No próximo 8 de maio, aos 60 anos deste massacre, prolonguemos o combate anticolonial com a primeira Marcha dos Indígenas da República!

[1] Este chamado foi publicado em 16 de janeiro de 2005. O « Congresso do anticolonialismo pós-colonial » ocorreu em Paris no dia 16 de abril do mesmo ano, e junto com a « Marcha dos indígenas da República » do 8 de maio, constitui o evento fundador do Movimento.

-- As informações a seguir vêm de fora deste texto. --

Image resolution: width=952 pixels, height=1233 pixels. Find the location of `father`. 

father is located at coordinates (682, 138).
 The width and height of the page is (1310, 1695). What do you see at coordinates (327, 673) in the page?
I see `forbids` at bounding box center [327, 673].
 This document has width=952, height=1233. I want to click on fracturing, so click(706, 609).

[2] Harkis são combatentes argelinos dos exércitos franceses durante a guerra colonial francesa na Argélia, cujos direitos como veteranos de guerra e como cidadãos nunca foram reconhecidos pelo Estado francês. De fato, após sua chegada na Francês depois da vitória da Frente de Libertação Nacional, foram segregados e internados em campos militares durante muitos anos. Hoje em dia, os sobreviventes e seus filhos constituem uma população discriminada como a grande maioria dos árabe-muçulmanos na França

[3] “Beur” e “black” surgiram como gírias do vocabulário popular para denominar árabes e negro (“beur” se forma a partir da inversão das sílabas da palavra árabe em francês: arabe > be-ar > beur). Atualmente são praticamente termos politicamente corretos, uma vez que os jovens utilizam cada vez mais outras palavras, como “renoi” e  “rebeu” (inversões de “noir” (negro) e “beur”).

[4] A “dupla pena” se aplica aos estrangeiros (somente aos “extracomunitários”, isto é, aqueles que não provêm da União Europeia, cujos cidadãos, não obstante serem estrangeiros, gozam de um tratamento especial) que cometem um delito: após haverem cumprido a pena prisional correspondente, são expulsos aos seus países de origem. O estatuto pessoal é o tratamento diferencial da mulher em relação ao homem.

[5] Dien Bien Phu foi a batalha que, em 1954, decidiu a vitória das forças Vietcongue frente ao exército francês na Indochina (antiga colônia francesa que compreendia Vietnã, Laos e Camboja). Poucos meses depois se firmaram os acordos de Genebra, que significaram a retirada das tropas coloniais e o reconhecimento da independência desta antiga colônia francesa.